The proliferation of servers for various tasks in the enterprise, e-commerce and Internet service provider domains has led to great scalability and manageability challenges. Today most e-businesses deploy multiple servers devoted to Web, FTP, DNS, e-mail, secure socket layer and other such applications. However, although clustering has long held the promise of scalability and availability, it remains a distant dream and is very complex to configure and manage.
There are many Internet traffic-management products available to solve that problem. In general, they fall into three categories: load-balancing switches, also referred to as Layer 4 to 7 switches; PC/server-based products; and server side agents.
Load-balancing switches extend the functionality of a traditional Layer 2 or 3 switch into higher layers by examining the content beyond the packet header. In general, switch-based products offer better reliability and performance because they have lesser code, feature ASIC-based performance and contain no moving parts such as disk drives. Server-based products are basically applications prepackaged with an operating system and server. Load-balancing applications residing on a server can become performance bottlenecks in concurrent connection capacity and throughput situations-the very same reason one deploys multiple servers for an application. Server side agents approach the problem by running special software that runs on each server in the farm, but they can interfere with the application and are platform-dependent. They require an additional switch to connect all the servers and can pose a reliability and performance problem by adding more software on the servers.
Load-balancing switches offer a low-cost way to manage server farms. They operate on industry standards and do not require any special hardware or software on servers. The load balancer is the front end for the server farm and is assigned a virtual Internet Protocol address. The VIP is the published address to the external world, and is the only one the external world needs to know.

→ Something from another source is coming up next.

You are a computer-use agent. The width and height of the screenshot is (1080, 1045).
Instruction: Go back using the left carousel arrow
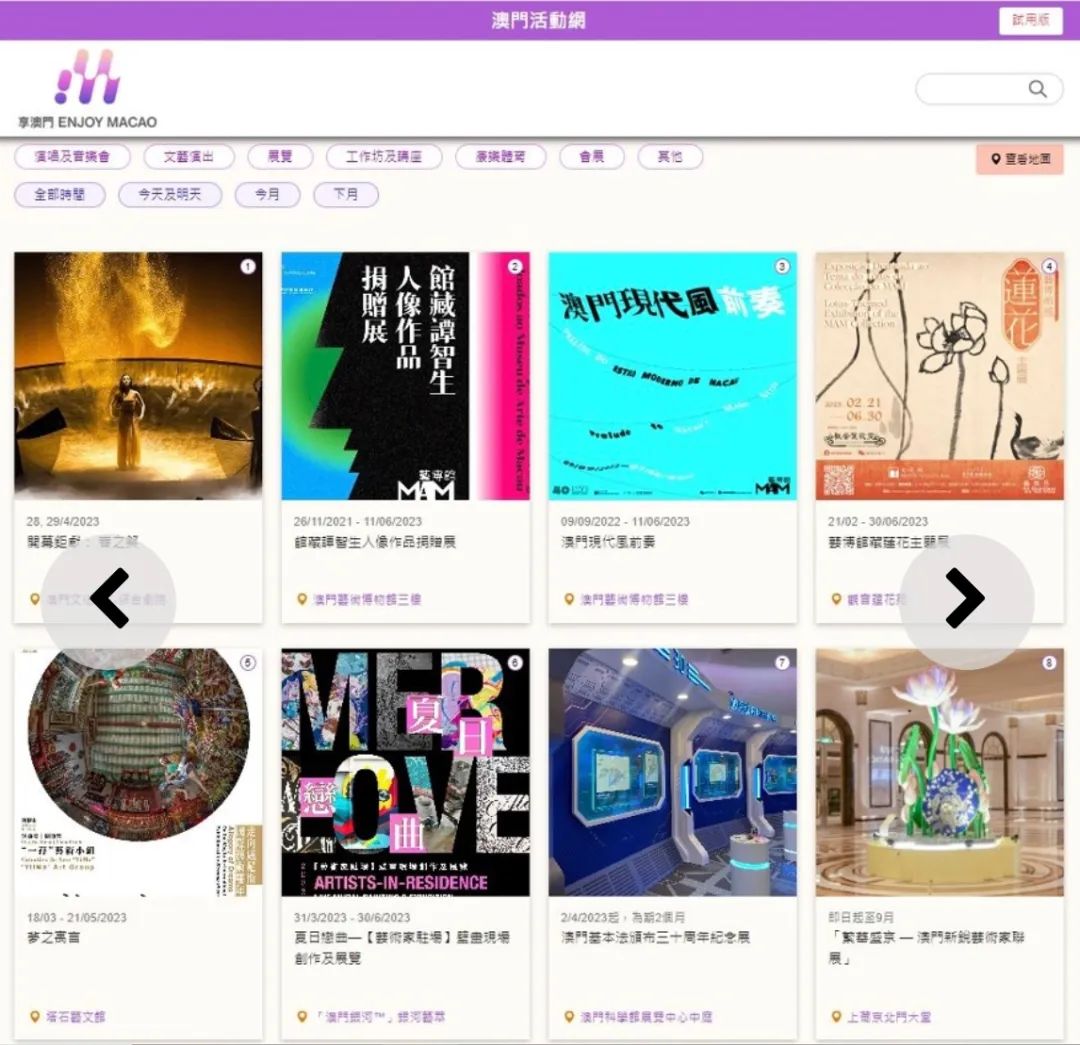click(108, 598)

The switch is configured to send the entire HTTP traffic to server A, B and D; FTP traffic to Server A, C and E; and DNS traffic to server B. When a client request is received by the HTTP port on the VIP, the switch translates the destination IP and MAC address to one of the servers selected based on the user-selected load-balancing algorithm.
When the server replies, the switch changes the real server IP and MAC address to its own VIP and MAC address before forwarding it. System administrators can now move services or applications from one server to another without service outage, gracefully shut down a server for maintenance or add more servers on the fly.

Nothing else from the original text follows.